The effect of cannabis on the brainSales Happy Holland
Human use of cannabis has a long history, stretching back thousands of years. Despite this long history and its intertwining with the development of global human culture, proper scientific research into the effects of cannabis has only recently begun. Of course we all know roughly what effects we can expect when you smoke a joint, but it has only been in the past thirty years or so that science has focused much on this. In this blog we take a closer look at the scientific explanations about the effects of cannabis on the human brain.
Receptors and the endocannabinoid system
To understand how weed affects your body and brain, it is necessary to understand what the endocannabinoid system, or ECS for short, is. The ECS is a network of receptors known as the universal regulator of the human body. It occurs everywhere in your body, and to a large extent in the central nervous system. So the ECS contains receptors, and these receptors are specially designed to bind to cannabinoids. Cannabinoids are substances that are mainly found in cannabis, which is where the name comes from. Examples of this are CBD, CBG, CBN, but also THC. These different cannabinoids provide varied effects because the receptors are spread all over the body. The receptors are divided into CB1 and CB2 receptors. CB1 receptors are found in the brain, so they are partly responsible for what cannabis does to the brain.
Via the lungs to the brain
What exactly happens when you smoke a joint? When you smoke weed or hashish, the released cannabinoids end up in your blood via your lungs. Via the blood they are carried throughout the body where they bind to CB2 receptors. In addition, the cannabinoids are carried via the blood to the brain where they bind to CB1 receptors. This binding of cannabinoids, such as CBD and THC, provides the characterizing effects we have come to expect from cannabis. Below are some of those effects.
Getting 'munchies' is probably one of the best-known effects of smoking weed. It is an illusion of hunger that ensures that you can and want to keep eating even though you have already had more than enough. This effect is explained by THC binding to the CB1 receptors in the hypothalamus. This is an area of the brain where appetite is regulated. The concrete effect is that under the influence of THC, the brain sends signals that the body is hungry, when in fact this is not the case.
Changed sense of time
In addition to getting munchies, cannabis also has an effect related to the perception of time. Cannabis has a cerebral stimulating effect because of its influence on the dopamine system. Because you get a pleasant feeling from dopamine, smoking weed or hashish can also be experienced as such by many people. An additional effect of this is that things seem to be happening around you faster than they actually are.
Effect on memory
One of the feared known effects of cannabis is its influence on memory. Many people who use cannabis experience a disruption, or sometimes even extensive erasure of their memory. Just to give a disclaimer right away, this only applies to short-term memory, and smoking joints is very unlikely to have a permanent negative impact on memory. During the moments when you are high or stoned, your memory can be affected. The explanation can be found in the hippocampus, an area of the brain that plays an important role in short-term memory. This area contains a very high concentration of CB1 receptors. When these receptors are bound with cannabinoids, particularly THC, short-term memory function is disrupted, albeit temporarily.

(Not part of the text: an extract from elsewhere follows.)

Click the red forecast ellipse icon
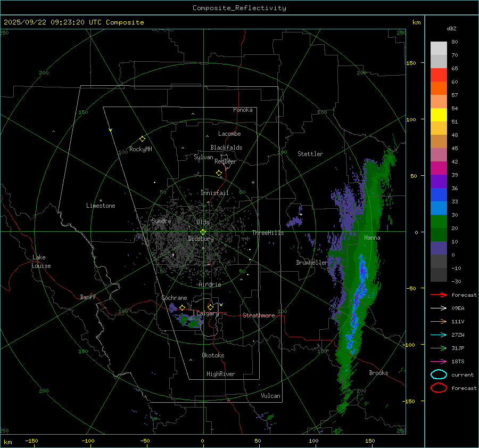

Of course, these are not the only three effects cannabis has on the brain. The brain is an extremely complex organ that regulates countless processes. In addition to the three major effects mentioned earlier, there are many other effects that influence the function of the brain to a greater or lesser extent. In addition, everyone experiences the effects in his or her own way, because everyone's own ECS is jointly responsible for the effects.